Example: An Interval Type

In this example, we will extend the Numba frontend to add support for a user-defined class that it does not internally support. This will allow:

  • Passing an instance of the class to a Numba function

  • Accessing attributes of the class in a Numba function

  • Constructing and returning a new instance of the class from a Numba function

(all the above in nopython mode)

We will mix APIs from the high-level extension API and the low-level extension API, depending on what is available for a given task.

The starting point for our example is the following pure Python class:

class Interval(object):
    """
    A half-open interval on the real number line.
    """
    def __init__(self, lo, hi):
        self.lo = lo
        self.hi = hi

    def __repr__(self):
        return 'Interval(%f, %f)' % (self.lo, self.hi)

    @property
    def width(self):
        return self.hi - self.lo

Extending the typing layer

Creating a new Numba type

As the Interval class is not known to Numba, we must create a new Numba type to represent instances of it. Numba does not deal with Python types directly: it has its own type system that allows a different level of granularity as well as various meta-information not available with regular Python types.

We first create a type class IntervalType and, since we don’t need the type to be parametric, we instantiate a single type instance interval_type:

from numba import types

class IntervalType(types.Type):
    def __init__(self):
        super(IntervalType, self).__init__(name='Interval')

interval_type = IntervalType()

Type inference for Python values

In itself, creating a Numba type doesn’t do anything. We must teach Numba how to infer some Python values as instances of that type. In this example, it is trivial: any instance of the Interval class should be treated as belonging to the type interval_type:

from numba.extending import typeof_impl

@typeof_impl.register(Interval)
def typeof_index(val, c):
    return interval_type

Function arguments and global values will thusly be recognized as belonging to interval_type whenever they are instances of Interval.

Type inference for Python annotations

While typeof is used to infer the Numba type of Python objects, as_numba_type is used to infer the Numba type of Python types.
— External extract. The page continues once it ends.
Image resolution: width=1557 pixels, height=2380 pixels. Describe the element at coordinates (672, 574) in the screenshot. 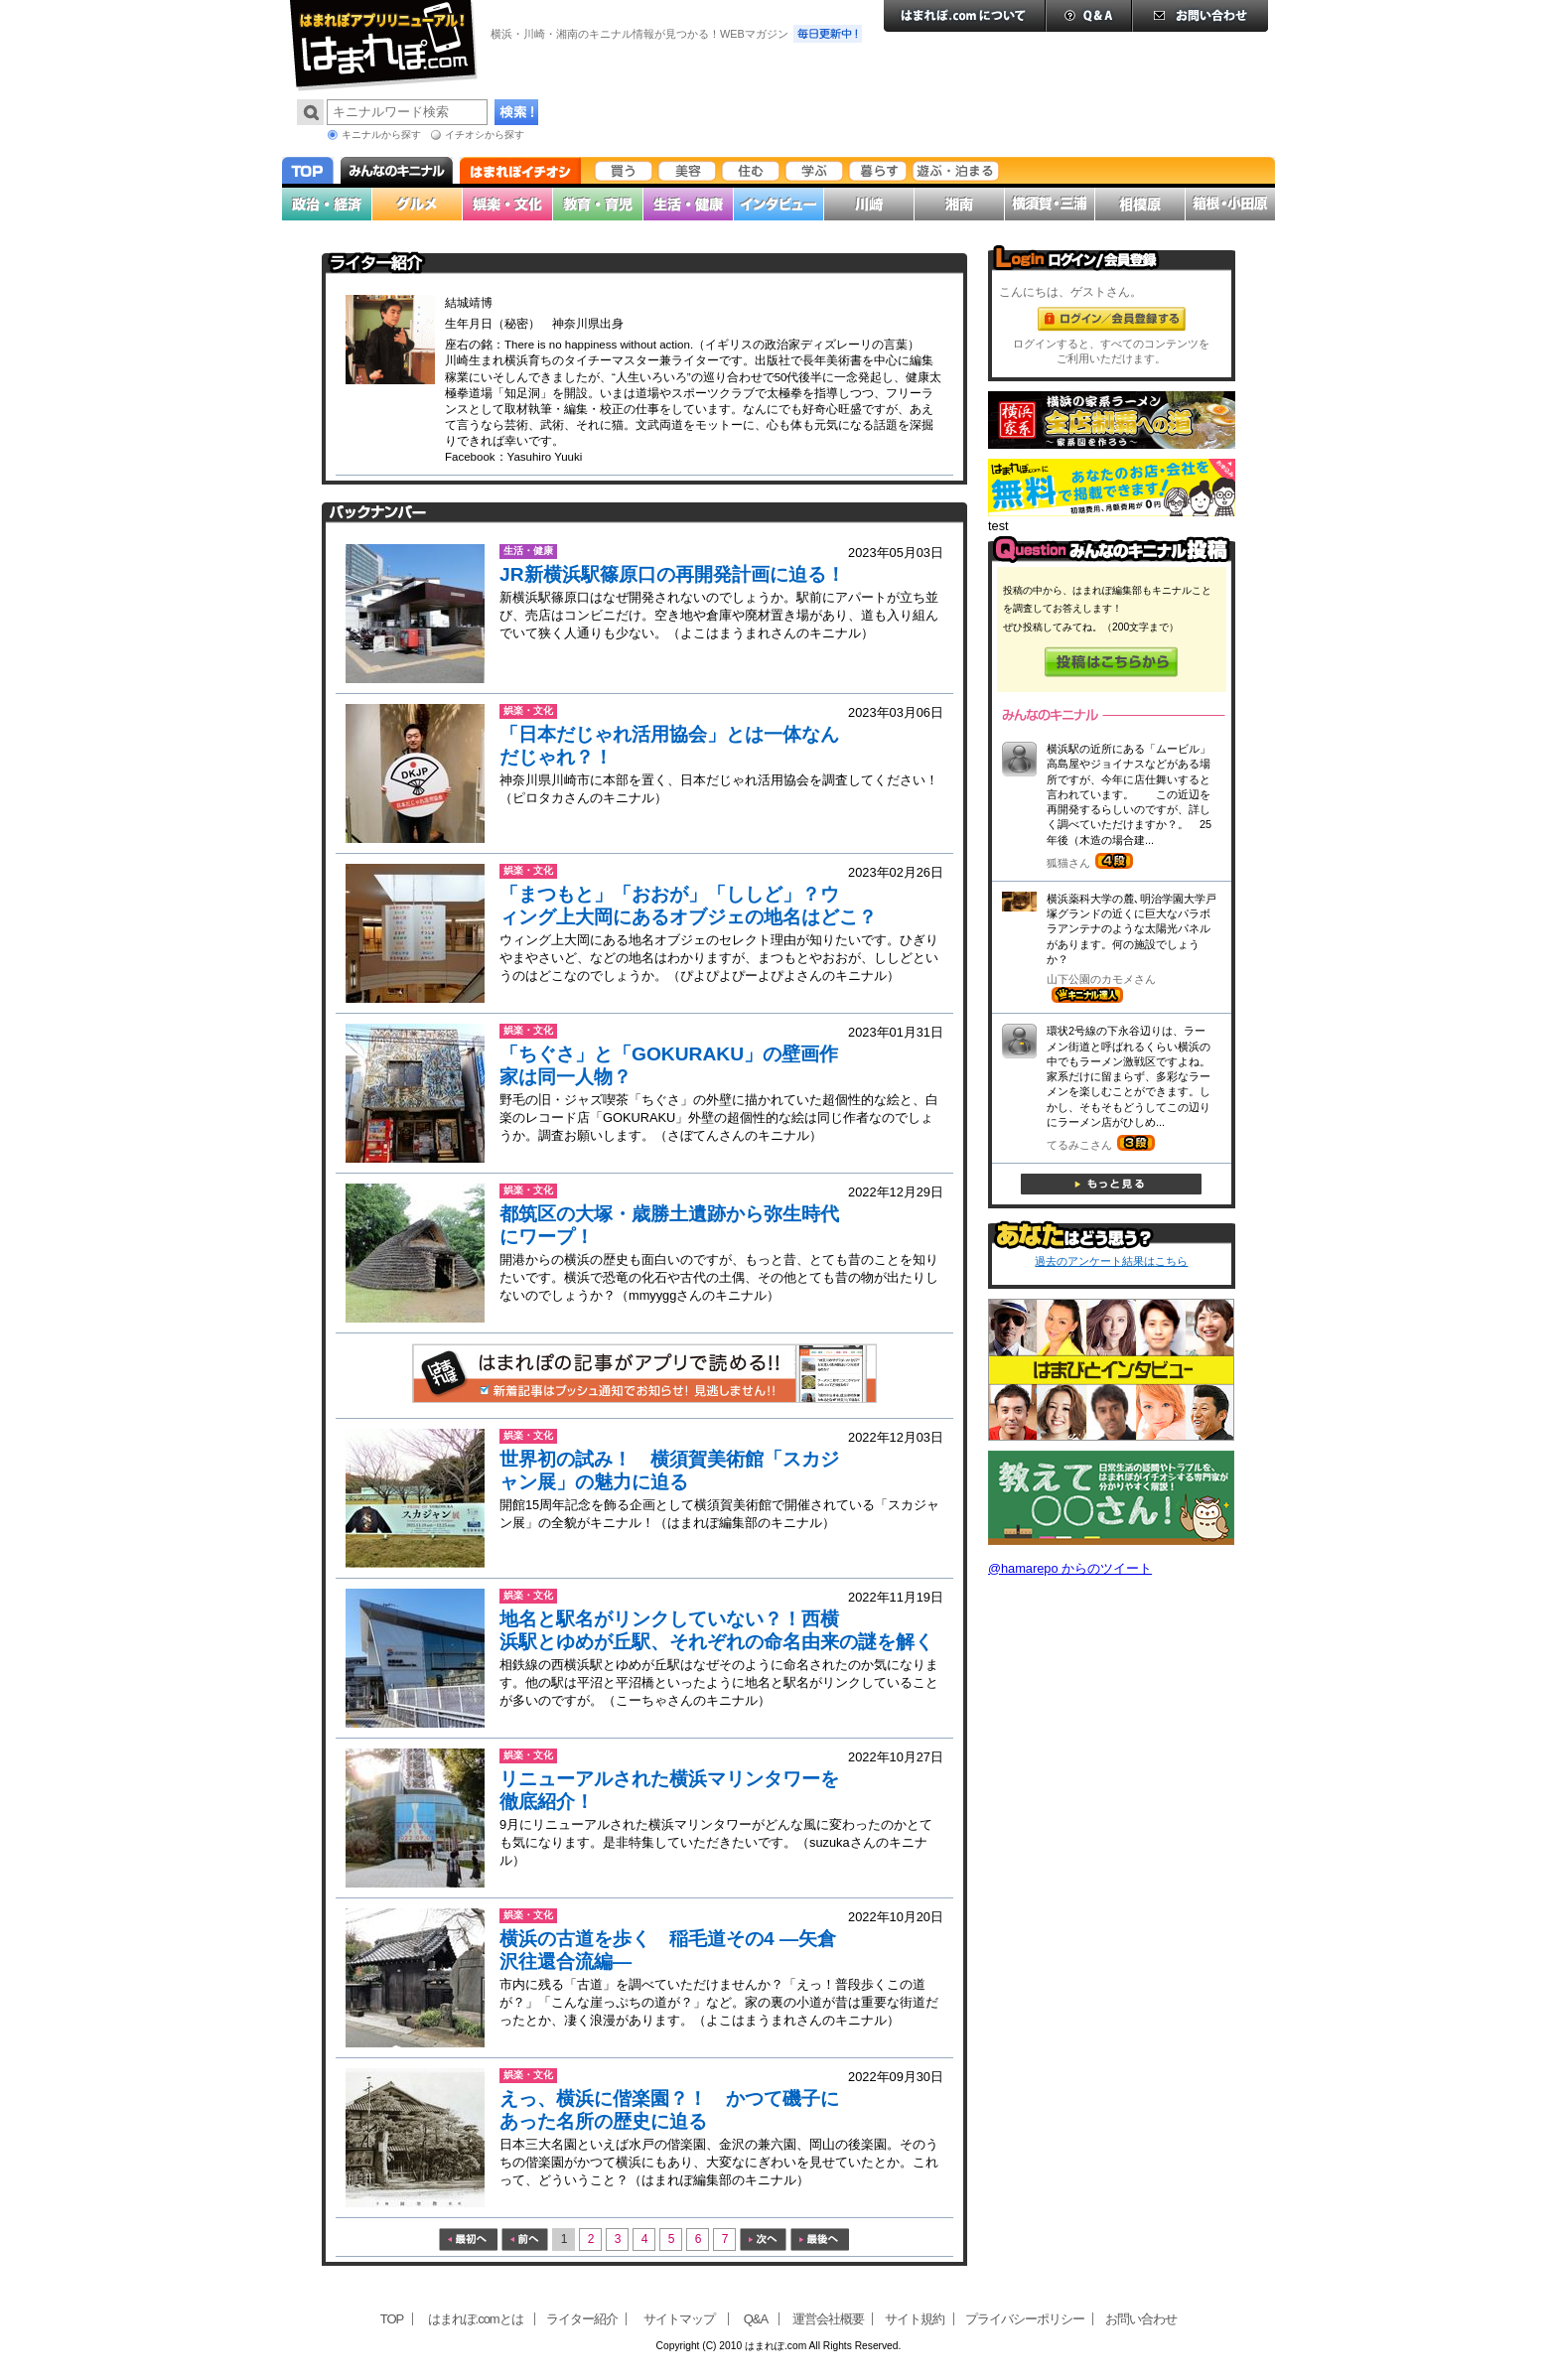

I see `JR新横浜駅篠原口の再開発計画に迫る！` at that location.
For simple cases, we can simply register that the Python type Interval corresponds with the Numba type interval_type:

from numba.extending import as_numba_type

as_numba_type.register(Interval, interval_type)

Note that as_numba_type is only used to infer types from type annotations at compile time. The typeof registry above is used to infer the type of objects at runtime.

Type inference for operations

We want to be able to construct interval objects from Numba functions, so we must teach Numba to recognize the two-argument Interval(lo, hi) constructor. The arguments should be floating-point numbers:

from numba.extending import type_callable

@type_callable(Interval)
def type_interval(context):
    def typer(lo, hi):
        if isinstance(lo, types.Float) and isinstance(hi, types.Float):
            return interval_type
    return typer

The type_callable() decorator specifies that the decorated function should be invoked when running type inference for the given callable object (here the Interval class itself). The decorated function must simply return a typer function that will be called with the argument types. The reason for this seemingly convoluted setup is for the typer function to have exactly the same signature as the typed callable. This allows handling keyword arguments correctly.

The context argument received by the decorated function is useful in more sophisticated cases where computing the callable’s return type requires resolving other types.

Extending the lowering layer

We have finished teaching Numba about our type inference additions. We must now teach Numba how to actually generate code and data for the new operations.

Defining the data model for native intervals

As a general rule, nopython mode does not work on Python objects as they are generated by the CPython interpreter. The representations used by the interpreter are far too inefficient for fast native code. Each type supported in nopython mode therefore has to define a tailored native representation, also called a data model.

A common case of data model is an immutable struct-like data model, that is akin to a C struct. Our interval datatype conveniently falls in that category, and here is a possible data model for it:

from numba.extending import models, register_model

@register_model(IntervalType)
class IntervalModel(models.StructModel):
    def __init__(self, dmm, fe_type):
        members = [('lo', types.float64),
                   ('hi', types.float64),]
        models.StructModel.__init__(self, dmm, fe_type, members)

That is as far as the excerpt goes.